Much of Corky’s dedication went beyond photography. He often used photography as a tool. He valued visibility above all else. Corky saw the value of A&PIs understanding our history, how we should fight against invisibility, and be acknowledged for our contributions to society. This rings true when we think of his presence at countless A&PI gatherings, from rallies and protests to meetings and everyday life.

In truth, Corky was a historian. His photographs help preserve and protect histories of A&PIs in the United States and abroad. They tell stories that would otherwise be untold. Without Corky, we would not have the visual history that we have today. Corky called this “photographic justice.” His work is invaluable.

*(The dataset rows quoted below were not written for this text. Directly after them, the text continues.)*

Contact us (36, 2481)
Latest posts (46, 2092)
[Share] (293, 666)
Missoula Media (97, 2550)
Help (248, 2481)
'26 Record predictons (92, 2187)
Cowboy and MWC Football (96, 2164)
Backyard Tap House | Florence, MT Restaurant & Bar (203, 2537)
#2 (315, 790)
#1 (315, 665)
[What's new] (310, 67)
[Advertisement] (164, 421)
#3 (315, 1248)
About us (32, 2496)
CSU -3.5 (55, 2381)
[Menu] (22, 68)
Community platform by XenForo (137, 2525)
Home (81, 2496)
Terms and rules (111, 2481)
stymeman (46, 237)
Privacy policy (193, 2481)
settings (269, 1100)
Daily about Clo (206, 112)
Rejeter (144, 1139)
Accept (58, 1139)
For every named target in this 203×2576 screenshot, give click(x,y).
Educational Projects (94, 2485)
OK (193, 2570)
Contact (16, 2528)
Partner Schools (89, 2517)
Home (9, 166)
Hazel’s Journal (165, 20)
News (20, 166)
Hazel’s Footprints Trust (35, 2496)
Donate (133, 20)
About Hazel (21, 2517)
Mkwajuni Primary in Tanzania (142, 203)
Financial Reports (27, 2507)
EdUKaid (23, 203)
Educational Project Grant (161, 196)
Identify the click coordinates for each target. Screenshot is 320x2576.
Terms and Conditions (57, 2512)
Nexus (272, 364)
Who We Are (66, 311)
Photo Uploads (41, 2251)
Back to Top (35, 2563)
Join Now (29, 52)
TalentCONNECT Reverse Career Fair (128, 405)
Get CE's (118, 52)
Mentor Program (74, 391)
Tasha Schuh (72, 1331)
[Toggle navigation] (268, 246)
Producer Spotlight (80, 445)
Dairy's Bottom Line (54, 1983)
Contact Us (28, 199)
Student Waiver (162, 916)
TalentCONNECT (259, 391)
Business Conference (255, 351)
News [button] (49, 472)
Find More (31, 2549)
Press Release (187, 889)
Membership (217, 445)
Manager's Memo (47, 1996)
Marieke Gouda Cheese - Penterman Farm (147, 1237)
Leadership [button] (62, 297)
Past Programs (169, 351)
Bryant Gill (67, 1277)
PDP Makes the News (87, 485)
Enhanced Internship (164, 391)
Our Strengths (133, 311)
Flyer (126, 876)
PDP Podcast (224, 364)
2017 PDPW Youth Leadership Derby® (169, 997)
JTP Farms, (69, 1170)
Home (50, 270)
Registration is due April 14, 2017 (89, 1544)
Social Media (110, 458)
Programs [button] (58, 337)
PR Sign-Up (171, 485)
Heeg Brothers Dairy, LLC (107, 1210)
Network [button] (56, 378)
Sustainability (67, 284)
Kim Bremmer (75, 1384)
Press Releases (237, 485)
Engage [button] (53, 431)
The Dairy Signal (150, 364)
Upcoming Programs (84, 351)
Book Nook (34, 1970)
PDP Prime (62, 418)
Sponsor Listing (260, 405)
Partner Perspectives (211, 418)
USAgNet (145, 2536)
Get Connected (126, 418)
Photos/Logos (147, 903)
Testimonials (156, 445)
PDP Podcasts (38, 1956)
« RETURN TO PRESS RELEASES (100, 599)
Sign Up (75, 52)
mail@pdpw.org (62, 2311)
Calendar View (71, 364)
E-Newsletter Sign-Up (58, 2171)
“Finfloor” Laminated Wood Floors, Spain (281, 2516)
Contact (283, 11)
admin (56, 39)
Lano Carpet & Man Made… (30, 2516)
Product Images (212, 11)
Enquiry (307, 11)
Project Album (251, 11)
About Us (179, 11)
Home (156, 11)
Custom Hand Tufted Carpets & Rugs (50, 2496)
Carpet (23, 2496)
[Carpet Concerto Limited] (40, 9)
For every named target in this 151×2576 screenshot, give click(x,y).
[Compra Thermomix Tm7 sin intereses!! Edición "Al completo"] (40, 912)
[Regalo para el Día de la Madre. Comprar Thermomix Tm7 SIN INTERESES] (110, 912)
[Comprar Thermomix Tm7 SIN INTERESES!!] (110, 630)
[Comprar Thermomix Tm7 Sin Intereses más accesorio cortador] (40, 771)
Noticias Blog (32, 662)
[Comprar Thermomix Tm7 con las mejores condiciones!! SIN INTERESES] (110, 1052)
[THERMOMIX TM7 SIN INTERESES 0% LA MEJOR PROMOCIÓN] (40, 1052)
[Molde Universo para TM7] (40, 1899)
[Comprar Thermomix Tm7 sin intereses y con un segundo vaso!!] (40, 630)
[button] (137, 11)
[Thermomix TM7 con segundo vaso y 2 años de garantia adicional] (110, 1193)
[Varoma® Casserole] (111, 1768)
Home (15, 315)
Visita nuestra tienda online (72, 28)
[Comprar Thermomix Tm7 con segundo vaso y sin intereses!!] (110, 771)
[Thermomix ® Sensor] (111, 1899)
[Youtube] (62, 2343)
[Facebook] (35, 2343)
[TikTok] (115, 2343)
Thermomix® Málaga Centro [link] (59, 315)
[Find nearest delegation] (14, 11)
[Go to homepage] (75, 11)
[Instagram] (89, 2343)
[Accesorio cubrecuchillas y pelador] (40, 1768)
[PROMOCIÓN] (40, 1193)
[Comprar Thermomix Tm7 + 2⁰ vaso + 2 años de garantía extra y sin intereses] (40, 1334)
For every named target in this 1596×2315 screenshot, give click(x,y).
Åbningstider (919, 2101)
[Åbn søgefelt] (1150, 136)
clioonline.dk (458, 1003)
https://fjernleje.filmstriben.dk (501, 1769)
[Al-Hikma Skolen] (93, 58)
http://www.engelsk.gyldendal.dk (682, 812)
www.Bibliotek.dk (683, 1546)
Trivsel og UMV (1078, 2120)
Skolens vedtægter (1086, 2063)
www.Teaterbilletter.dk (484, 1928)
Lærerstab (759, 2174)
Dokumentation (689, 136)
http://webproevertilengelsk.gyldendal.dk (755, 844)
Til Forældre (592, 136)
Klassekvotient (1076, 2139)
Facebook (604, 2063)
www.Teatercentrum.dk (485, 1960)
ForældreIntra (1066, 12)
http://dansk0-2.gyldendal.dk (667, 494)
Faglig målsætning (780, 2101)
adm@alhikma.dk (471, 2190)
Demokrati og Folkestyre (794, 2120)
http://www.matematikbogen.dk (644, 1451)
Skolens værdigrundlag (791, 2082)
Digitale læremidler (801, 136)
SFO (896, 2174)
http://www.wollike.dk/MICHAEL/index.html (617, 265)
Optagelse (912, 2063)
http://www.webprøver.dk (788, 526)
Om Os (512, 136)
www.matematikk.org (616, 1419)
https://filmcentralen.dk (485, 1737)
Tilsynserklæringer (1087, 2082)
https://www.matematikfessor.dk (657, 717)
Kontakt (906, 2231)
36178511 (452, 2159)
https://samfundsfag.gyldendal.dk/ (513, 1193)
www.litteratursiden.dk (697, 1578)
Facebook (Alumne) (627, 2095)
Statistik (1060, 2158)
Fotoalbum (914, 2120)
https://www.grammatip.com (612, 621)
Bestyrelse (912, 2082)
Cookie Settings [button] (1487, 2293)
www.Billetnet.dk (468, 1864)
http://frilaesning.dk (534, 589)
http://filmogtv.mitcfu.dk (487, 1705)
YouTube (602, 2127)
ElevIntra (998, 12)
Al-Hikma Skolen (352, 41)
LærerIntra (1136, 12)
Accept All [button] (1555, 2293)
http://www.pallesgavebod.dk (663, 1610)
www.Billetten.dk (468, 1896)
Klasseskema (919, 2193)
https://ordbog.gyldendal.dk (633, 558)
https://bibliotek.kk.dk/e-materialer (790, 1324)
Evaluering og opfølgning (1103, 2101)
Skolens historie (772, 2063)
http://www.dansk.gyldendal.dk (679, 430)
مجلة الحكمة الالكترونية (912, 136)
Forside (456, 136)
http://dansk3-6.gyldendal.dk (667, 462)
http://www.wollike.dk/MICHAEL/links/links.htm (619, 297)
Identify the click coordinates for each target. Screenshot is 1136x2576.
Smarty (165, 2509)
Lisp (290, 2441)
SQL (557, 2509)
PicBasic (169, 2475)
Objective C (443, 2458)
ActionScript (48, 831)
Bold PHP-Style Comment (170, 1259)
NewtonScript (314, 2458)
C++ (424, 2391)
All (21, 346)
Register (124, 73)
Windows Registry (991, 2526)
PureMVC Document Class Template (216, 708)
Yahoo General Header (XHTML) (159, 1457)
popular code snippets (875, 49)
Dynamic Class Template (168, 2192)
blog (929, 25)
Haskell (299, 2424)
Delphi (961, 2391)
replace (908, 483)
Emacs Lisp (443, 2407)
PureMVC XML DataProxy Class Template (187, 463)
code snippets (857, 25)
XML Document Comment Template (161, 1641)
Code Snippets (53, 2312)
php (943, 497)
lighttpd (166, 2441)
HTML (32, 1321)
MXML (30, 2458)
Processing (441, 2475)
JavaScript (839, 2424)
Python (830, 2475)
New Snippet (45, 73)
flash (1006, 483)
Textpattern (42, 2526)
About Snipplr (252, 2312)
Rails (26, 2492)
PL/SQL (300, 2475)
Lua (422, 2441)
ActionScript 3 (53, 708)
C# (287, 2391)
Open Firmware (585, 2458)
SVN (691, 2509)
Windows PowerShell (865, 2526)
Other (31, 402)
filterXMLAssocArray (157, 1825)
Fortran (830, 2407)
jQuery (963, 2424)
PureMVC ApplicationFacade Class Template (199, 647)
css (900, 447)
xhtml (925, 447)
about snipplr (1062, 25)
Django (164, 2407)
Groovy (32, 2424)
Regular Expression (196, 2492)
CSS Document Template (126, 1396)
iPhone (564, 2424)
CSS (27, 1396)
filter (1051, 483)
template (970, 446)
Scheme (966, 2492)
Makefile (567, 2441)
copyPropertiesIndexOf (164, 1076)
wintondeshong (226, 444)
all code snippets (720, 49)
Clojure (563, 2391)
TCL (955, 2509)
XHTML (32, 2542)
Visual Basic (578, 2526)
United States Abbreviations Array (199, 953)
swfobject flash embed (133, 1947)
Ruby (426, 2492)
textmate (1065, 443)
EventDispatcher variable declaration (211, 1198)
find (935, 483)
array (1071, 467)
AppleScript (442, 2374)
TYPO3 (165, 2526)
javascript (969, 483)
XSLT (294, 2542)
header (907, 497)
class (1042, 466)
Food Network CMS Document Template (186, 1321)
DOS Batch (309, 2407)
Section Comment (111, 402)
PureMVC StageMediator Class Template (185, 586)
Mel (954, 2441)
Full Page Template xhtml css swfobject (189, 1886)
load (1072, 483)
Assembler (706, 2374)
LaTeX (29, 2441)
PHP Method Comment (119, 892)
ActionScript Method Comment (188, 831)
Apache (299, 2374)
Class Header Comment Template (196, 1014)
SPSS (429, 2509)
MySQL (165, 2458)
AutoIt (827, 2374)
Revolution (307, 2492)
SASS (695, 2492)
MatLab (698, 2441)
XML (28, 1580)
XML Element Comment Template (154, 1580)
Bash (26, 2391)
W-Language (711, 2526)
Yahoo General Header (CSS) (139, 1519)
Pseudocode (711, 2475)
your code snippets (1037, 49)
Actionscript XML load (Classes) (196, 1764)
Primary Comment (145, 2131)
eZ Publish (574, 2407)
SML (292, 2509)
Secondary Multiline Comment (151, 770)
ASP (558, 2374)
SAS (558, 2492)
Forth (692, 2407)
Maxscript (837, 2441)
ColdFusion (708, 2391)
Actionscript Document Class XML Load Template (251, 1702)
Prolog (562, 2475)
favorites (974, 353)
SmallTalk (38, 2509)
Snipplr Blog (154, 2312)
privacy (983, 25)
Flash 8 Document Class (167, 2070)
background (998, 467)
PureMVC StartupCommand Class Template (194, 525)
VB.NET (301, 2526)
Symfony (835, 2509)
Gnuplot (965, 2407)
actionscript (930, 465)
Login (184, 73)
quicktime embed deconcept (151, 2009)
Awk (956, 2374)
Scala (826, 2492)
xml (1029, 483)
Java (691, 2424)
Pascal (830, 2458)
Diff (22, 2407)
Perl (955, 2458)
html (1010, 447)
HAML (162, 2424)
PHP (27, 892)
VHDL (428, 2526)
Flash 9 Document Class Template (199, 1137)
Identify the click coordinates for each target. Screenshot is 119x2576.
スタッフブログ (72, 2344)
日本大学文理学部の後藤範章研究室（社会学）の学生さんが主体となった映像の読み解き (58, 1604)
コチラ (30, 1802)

Apicha CHC’s early struggles to shine the light on unmet HIV services in the A&PI community were among the issues Corky captured. You may have seen Corky photographing our community events, fundraising events. As Apicha CHC CEO Therese R. Rodriguez recalled, “I first met Corky during the early 1970s, when I was involved in Filipino-American activism and protests. When we would protest the Marcos dictatorship in front of the Philippine Consulate, Corky was there—and at countless other events. Our friendship continued as Apicha CHC evolved from an AIDS Service Organization to a community health center. He photographed, donated photographs for fundraisers, and introduced Apicha CHC to others in the community.”

Stigma of HIV in the A&PI community did not turn Corky away. He was there.

He supported our mission and contributed to our ability to keep our service available, and our voices heard.

It is heartbreaking to learn that before falling ill, Corky was still hard at work documenting lives with his lens. He was also working on a documentary that captured his life and work. Although Corky may no longer be with us, his spirit and legacy will always live on through his photos. He will be remembered and cherished. May he rest in peace.